Extreme conditions such as these can be duplicated in a very small laboratory called a "diamond-anvil cell," or DAC for short. The DAC consists of two perfect gem-quality diamonds cut with large taper angles, which together squeeze a specimen that is place on the inside of a toroidal metal gasket. In addition to their strength, diamonds are transparent to laser light and X-rays; the laser light heats the specimens while high-energy X-ray beams simultaneously measure their crystalline properties.

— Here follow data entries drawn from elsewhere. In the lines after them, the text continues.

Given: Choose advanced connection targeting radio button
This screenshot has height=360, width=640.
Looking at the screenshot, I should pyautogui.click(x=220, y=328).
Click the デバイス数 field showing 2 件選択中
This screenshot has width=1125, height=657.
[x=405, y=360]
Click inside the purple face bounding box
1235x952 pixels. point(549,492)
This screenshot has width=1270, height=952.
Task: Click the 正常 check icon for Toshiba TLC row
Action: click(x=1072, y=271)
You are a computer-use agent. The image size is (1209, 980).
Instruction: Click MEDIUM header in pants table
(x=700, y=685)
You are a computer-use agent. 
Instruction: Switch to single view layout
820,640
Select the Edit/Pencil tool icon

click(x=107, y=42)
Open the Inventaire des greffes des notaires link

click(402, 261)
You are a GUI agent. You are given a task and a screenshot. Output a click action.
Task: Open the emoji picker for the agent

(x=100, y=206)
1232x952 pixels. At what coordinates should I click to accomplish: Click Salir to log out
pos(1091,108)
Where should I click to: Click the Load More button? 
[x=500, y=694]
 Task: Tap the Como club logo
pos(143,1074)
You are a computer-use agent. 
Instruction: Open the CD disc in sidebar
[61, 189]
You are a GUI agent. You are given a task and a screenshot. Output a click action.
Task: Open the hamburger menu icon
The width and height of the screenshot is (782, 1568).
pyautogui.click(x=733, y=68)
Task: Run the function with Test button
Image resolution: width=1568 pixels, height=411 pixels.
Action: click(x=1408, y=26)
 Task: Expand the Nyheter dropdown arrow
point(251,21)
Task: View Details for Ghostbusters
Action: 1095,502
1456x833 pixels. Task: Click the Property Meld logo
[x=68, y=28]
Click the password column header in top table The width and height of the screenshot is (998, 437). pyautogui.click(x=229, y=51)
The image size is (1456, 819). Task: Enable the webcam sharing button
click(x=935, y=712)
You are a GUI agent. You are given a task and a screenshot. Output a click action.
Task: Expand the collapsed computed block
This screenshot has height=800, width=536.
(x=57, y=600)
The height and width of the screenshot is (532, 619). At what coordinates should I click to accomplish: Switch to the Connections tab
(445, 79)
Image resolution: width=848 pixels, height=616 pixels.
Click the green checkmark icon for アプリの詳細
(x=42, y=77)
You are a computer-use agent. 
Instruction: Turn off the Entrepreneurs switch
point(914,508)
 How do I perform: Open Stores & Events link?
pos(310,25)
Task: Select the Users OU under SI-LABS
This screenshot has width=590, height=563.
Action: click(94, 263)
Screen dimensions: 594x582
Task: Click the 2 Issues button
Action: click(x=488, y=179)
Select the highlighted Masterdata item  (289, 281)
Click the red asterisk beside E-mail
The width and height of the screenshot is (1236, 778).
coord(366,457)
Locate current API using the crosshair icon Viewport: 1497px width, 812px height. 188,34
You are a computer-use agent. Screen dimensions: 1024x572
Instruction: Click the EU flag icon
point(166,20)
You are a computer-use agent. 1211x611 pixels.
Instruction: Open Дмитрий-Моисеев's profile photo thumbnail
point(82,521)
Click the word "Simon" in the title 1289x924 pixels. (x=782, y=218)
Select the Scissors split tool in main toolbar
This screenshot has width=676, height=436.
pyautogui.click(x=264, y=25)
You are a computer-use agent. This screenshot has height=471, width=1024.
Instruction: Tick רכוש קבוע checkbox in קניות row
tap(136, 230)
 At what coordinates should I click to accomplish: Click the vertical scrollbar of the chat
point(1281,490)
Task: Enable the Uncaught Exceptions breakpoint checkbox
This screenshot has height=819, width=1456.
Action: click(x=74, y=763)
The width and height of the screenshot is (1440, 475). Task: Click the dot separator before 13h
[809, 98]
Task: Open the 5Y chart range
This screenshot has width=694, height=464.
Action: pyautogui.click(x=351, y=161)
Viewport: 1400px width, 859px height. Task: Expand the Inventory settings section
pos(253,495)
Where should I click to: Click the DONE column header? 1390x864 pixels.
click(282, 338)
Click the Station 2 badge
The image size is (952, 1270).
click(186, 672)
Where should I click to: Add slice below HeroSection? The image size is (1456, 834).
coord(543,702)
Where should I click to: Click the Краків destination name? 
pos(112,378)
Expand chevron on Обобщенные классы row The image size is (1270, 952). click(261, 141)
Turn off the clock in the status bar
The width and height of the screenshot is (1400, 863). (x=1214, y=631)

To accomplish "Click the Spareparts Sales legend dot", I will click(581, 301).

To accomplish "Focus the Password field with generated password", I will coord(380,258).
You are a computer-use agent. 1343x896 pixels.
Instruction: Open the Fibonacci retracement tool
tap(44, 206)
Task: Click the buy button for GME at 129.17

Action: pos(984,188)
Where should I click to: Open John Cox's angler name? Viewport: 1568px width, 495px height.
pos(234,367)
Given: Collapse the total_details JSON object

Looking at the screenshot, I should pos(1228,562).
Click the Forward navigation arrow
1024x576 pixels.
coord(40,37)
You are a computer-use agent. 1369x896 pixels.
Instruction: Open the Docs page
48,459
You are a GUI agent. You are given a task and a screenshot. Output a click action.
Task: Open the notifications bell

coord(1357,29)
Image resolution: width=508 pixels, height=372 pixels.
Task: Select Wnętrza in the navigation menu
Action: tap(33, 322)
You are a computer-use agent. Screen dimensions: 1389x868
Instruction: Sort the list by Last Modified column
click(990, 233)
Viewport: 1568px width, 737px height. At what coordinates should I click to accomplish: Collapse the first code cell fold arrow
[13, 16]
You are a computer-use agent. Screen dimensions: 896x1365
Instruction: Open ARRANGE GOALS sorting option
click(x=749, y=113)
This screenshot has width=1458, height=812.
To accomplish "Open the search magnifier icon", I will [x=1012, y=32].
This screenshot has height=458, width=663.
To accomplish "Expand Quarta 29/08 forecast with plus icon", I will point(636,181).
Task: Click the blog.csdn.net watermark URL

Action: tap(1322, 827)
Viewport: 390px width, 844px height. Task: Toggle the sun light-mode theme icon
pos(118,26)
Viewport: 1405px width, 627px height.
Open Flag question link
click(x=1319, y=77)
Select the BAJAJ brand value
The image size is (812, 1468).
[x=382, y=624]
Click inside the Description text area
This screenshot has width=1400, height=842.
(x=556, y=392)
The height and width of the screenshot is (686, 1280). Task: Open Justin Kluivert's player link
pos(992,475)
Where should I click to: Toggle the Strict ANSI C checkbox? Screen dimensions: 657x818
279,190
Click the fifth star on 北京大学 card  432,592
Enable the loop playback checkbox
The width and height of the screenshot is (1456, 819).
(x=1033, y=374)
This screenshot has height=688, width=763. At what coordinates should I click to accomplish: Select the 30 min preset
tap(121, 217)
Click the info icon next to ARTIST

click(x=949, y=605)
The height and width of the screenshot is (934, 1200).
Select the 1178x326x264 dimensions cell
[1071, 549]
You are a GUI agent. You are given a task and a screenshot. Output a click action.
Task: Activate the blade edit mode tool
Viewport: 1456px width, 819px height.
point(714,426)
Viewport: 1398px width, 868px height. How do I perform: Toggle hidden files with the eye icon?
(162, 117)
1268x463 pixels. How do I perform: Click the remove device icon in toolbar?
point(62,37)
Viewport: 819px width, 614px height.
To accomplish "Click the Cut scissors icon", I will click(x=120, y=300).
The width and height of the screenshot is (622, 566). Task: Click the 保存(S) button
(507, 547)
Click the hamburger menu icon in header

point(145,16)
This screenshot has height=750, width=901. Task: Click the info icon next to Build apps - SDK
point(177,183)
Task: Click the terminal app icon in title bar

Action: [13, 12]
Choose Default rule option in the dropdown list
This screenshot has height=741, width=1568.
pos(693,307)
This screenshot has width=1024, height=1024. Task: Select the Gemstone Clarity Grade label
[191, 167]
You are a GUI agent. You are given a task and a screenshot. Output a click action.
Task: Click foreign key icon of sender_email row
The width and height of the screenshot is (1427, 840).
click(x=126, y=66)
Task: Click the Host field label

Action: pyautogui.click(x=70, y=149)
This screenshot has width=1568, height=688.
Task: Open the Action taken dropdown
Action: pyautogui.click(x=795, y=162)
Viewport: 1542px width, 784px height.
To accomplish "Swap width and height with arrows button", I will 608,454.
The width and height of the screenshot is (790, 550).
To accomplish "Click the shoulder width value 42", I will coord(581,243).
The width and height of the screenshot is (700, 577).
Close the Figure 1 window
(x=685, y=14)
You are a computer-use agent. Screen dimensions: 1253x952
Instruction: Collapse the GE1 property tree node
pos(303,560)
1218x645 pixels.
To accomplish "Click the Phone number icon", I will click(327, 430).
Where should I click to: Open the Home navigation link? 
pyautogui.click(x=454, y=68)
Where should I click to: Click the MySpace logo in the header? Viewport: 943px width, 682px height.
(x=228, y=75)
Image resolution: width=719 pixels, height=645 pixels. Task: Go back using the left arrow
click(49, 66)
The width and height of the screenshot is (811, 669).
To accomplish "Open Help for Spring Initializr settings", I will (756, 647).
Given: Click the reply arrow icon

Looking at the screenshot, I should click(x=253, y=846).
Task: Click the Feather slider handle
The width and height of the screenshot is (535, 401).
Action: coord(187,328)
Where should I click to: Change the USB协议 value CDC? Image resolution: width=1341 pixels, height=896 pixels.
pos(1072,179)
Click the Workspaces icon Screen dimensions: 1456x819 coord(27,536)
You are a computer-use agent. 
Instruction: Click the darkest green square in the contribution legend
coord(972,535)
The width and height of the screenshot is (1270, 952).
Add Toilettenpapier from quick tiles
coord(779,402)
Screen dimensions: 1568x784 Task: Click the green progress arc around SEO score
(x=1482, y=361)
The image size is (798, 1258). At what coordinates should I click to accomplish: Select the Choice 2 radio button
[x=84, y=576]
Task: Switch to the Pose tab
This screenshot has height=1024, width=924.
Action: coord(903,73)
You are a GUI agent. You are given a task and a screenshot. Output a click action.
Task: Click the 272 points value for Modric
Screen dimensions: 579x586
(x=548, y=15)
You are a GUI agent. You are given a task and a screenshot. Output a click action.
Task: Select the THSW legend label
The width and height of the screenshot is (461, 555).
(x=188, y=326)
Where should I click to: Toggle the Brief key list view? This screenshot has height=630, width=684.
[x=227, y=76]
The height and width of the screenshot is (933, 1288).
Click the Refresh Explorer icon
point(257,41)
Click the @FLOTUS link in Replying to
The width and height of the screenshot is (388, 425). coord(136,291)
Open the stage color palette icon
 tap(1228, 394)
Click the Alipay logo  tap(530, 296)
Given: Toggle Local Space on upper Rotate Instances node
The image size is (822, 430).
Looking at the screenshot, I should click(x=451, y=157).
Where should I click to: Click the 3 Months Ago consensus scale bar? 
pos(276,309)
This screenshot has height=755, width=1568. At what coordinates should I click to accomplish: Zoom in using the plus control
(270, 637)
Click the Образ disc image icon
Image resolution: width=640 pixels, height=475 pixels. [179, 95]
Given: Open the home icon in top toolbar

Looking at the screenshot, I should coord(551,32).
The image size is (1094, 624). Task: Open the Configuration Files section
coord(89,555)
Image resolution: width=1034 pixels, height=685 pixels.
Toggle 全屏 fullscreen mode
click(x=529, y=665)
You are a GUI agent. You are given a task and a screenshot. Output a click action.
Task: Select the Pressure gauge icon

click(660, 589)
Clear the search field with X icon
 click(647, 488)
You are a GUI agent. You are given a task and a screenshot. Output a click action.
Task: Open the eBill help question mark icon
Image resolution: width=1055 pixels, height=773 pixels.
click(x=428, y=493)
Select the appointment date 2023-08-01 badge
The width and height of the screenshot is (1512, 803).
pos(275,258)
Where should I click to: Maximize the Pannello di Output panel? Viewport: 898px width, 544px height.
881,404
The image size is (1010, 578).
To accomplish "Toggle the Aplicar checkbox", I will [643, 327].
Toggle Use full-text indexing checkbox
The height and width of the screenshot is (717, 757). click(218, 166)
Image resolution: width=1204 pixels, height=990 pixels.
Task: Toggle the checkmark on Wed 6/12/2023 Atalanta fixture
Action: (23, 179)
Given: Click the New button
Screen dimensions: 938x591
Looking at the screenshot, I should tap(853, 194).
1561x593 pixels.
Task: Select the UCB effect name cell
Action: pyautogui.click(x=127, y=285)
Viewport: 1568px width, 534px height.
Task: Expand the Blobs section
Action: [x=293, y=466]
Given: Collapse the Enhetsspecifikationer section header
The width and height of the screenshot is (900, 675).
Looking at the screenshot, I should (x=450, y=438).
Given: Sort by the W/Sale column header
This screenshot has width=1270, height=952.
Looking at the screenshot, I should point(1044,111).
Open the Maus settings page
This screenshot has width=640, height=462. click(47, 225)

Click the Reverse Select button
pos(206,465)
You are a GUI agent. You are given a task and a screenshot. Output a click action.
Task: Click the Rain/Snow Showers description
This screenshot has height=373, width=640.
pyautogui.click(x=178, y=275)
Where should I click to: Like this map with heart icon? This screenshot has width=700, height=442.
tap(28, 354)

Visitors to the CHESS high-pressure facility measure the unusual phases of matter that exist at extreme temperatures and pressures. Examples of recent work includes solving the unusual phases of FeS by Y. Fei (Carnegie Institute of Washington), a material that determines the internal structure of Mars. Professor W. Bassett (Geology, Cornell) invented a hydrothermal DAC that allows microscopic observations of changes in samples immersed in water at temperatures up to 1000°C and pressures up to 25 kbar. His X-ray studies of montorillonite clays suggest a new mechanism by which water is carried into the Earths’ crust. He observed a new stable phase (at high pressure up to 380°C) in which three layers of water can be trapped between sheet-like planes of clay. This suggests that clays could carry large amounts of surface water to great depths within the Earth, where, at higher pressures and temperatures, the water is forced out. This release may play an important role in transporting water to great depths in the subduction of ocean floor sediments, and could contribute to earthquakes and volcanic materials along the boundaries of tectonic plates.